Sachse Bond Leaderboard

Dallas County DA vows to “stop revolving door of crime”

by | May 21, 2015 | Uncategorized

By Patty Montagno

Staff Writer

[email protected]

 

The punishment will fit the crime. That statement is from newly elected Dallas County District Attorney Susan Hawk. As the featured speaker at the Sachse Chamber of Commerce May networking luncheon, her presentation focused several areas that the district attorney’s office can partner with local schools and the community.

Starting off her presentation with some biographical information, Hawk said, “I have lived in Dallas County for 22 years,” she said. “This is my home.”

She is a retired Criminal District Judge/Attorney.

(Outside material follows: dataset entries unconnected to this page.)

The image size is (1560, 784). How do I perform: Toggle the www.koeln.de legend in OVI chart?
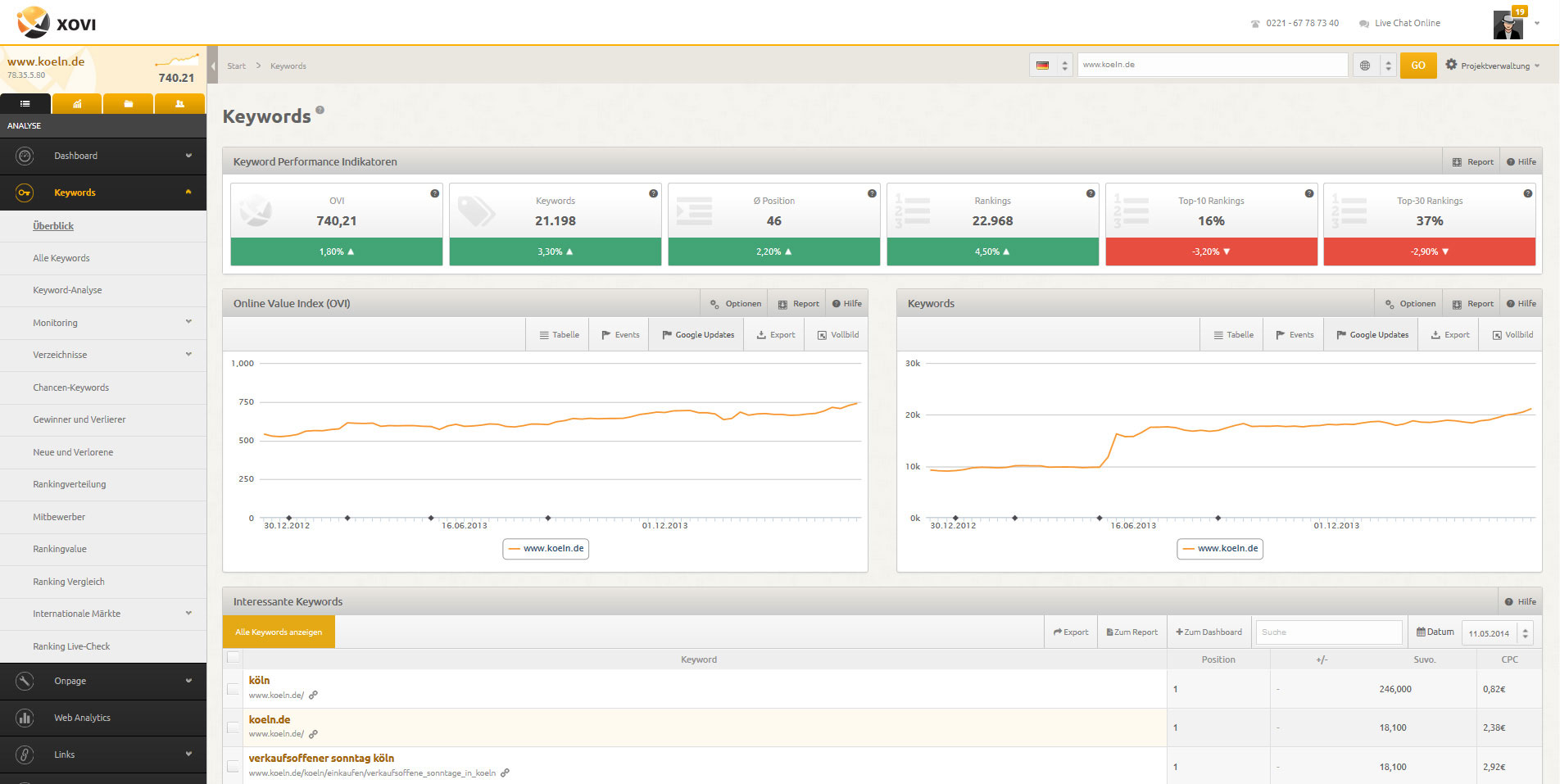tap(546, 549)
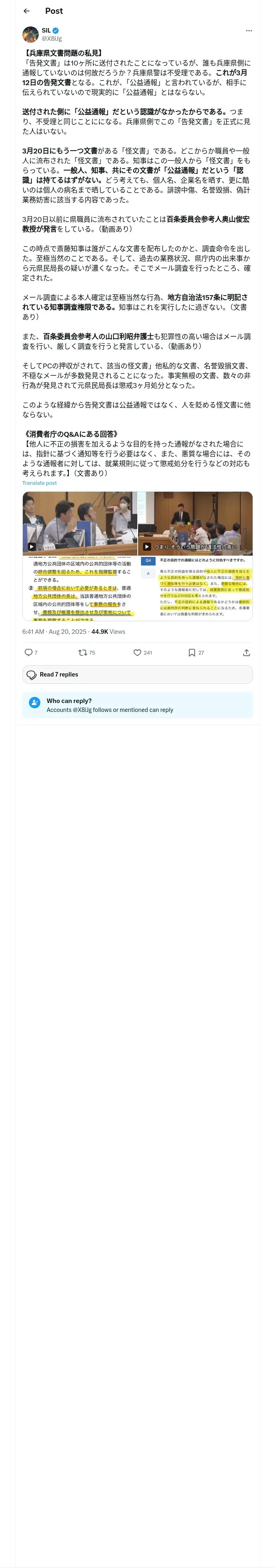Open the reply icon with 7 replies

[x=29, y=652]
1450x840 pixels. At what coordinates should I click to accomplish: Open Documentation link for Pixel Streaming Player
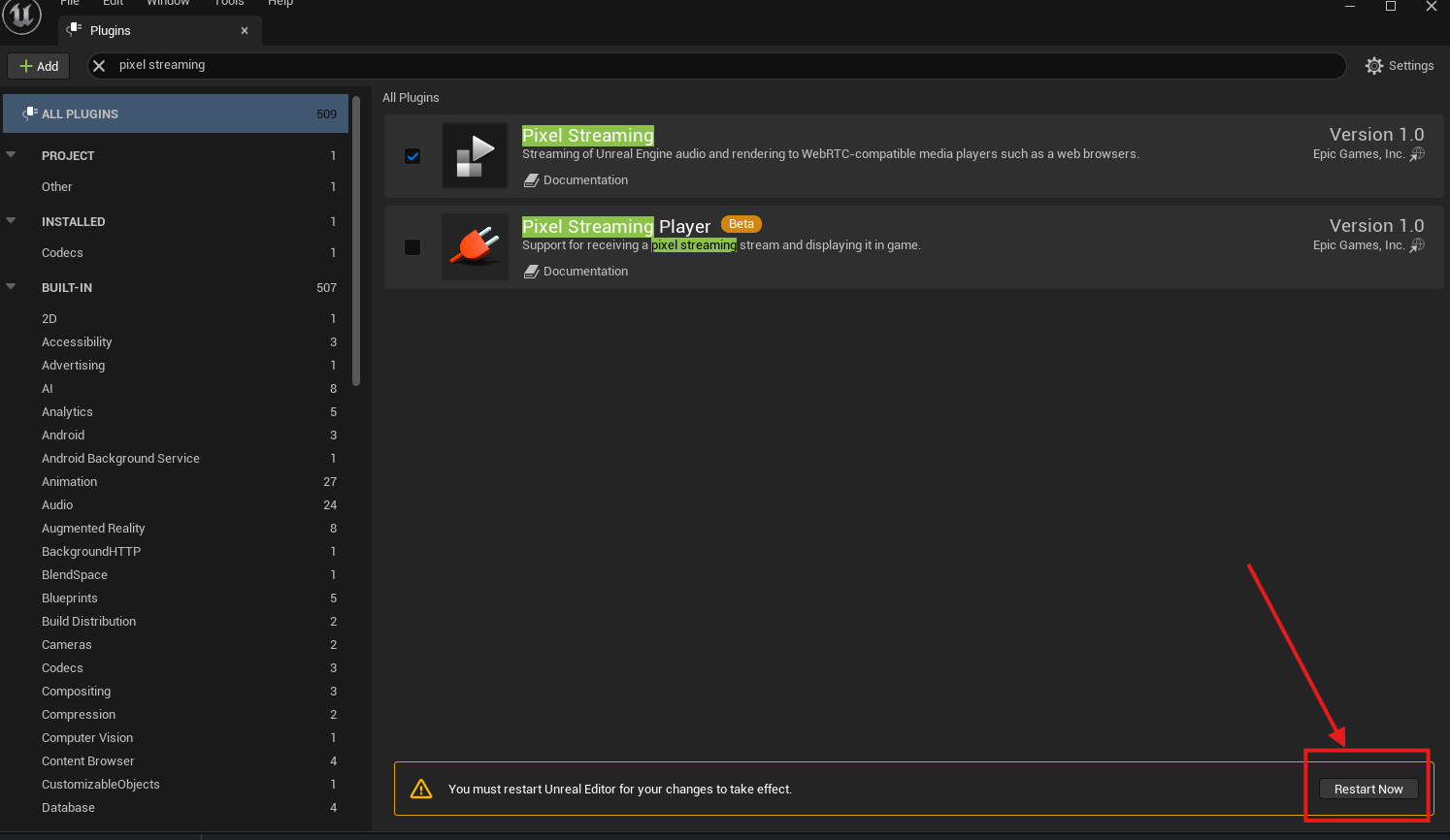click(x=584, y=272)
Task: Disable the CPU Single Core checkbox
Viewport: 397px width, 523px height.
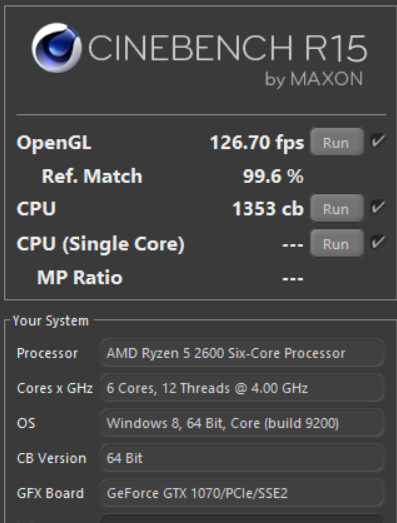Action: pyautogui.click(x=378, y=242)
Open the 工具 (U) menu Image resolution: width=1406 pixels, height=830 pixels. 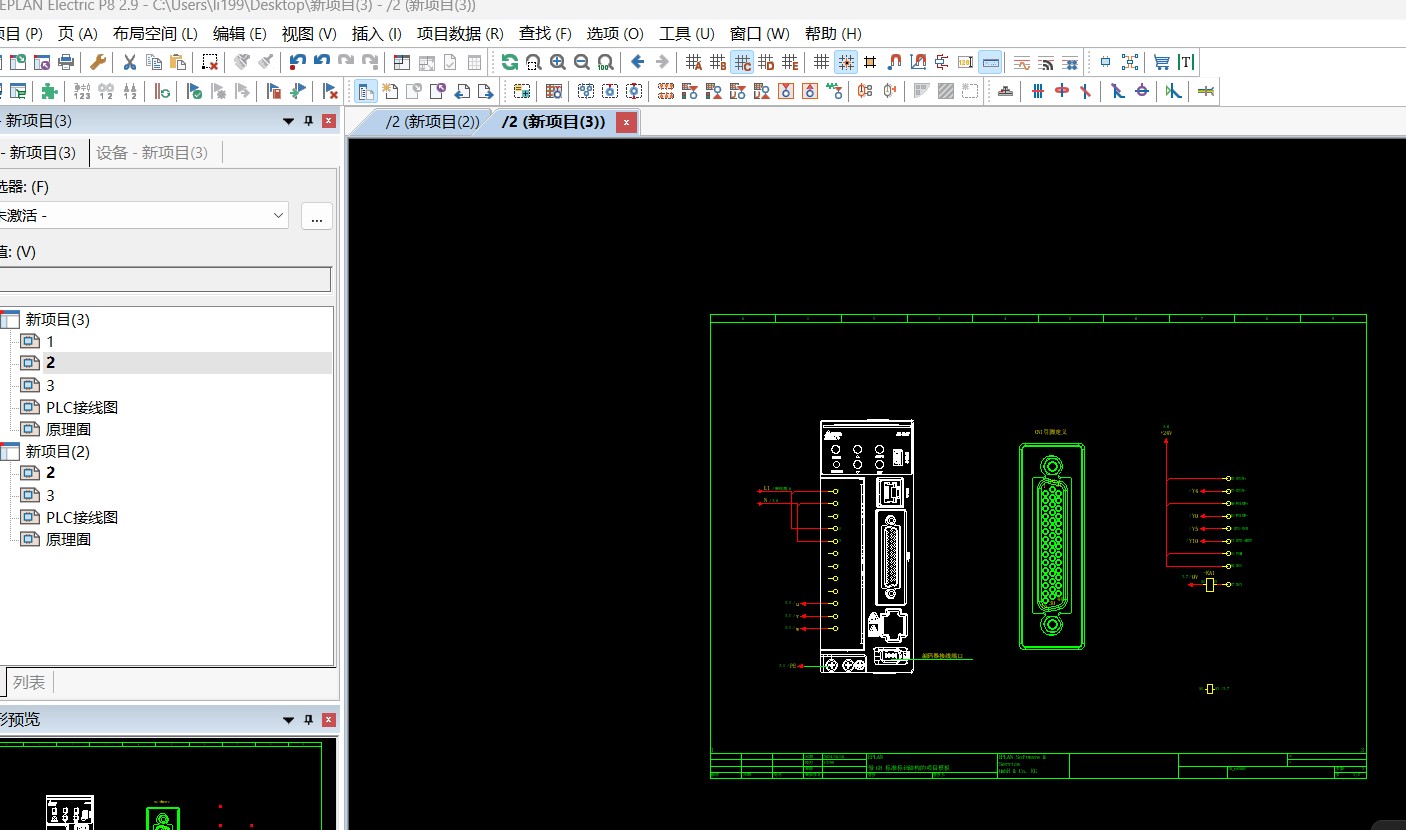(x=687, y=34)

Her education includes a Bachelor of Arts in Psychology and English from Texas Tech University and a Doctorate of Jurisprudence form Texas Wesleyan University.

“I worked as a prosecutor in the Dallas County District Attorney’s office and served for a decade as a state district judge before running for district attorney.

She also spoke about the ATLAS program she created while on the bench to address mental health issues among defendants. She said the “one-stop shop” provided probationers medicine and held them accountable. She said she was so familiar with the probationers that she knew their dogs’ names.”

She was elected three times as presiding judge of the 291st Judicial District Court and she was a child abuse prosecutor.

Among her most memorable cases was one in which a girl was kept locked in a closet for several years.

“I’ve seen the worst of the worst,” she said. “At one point I would not let a child under 12 years of age as a courtroom spectator.”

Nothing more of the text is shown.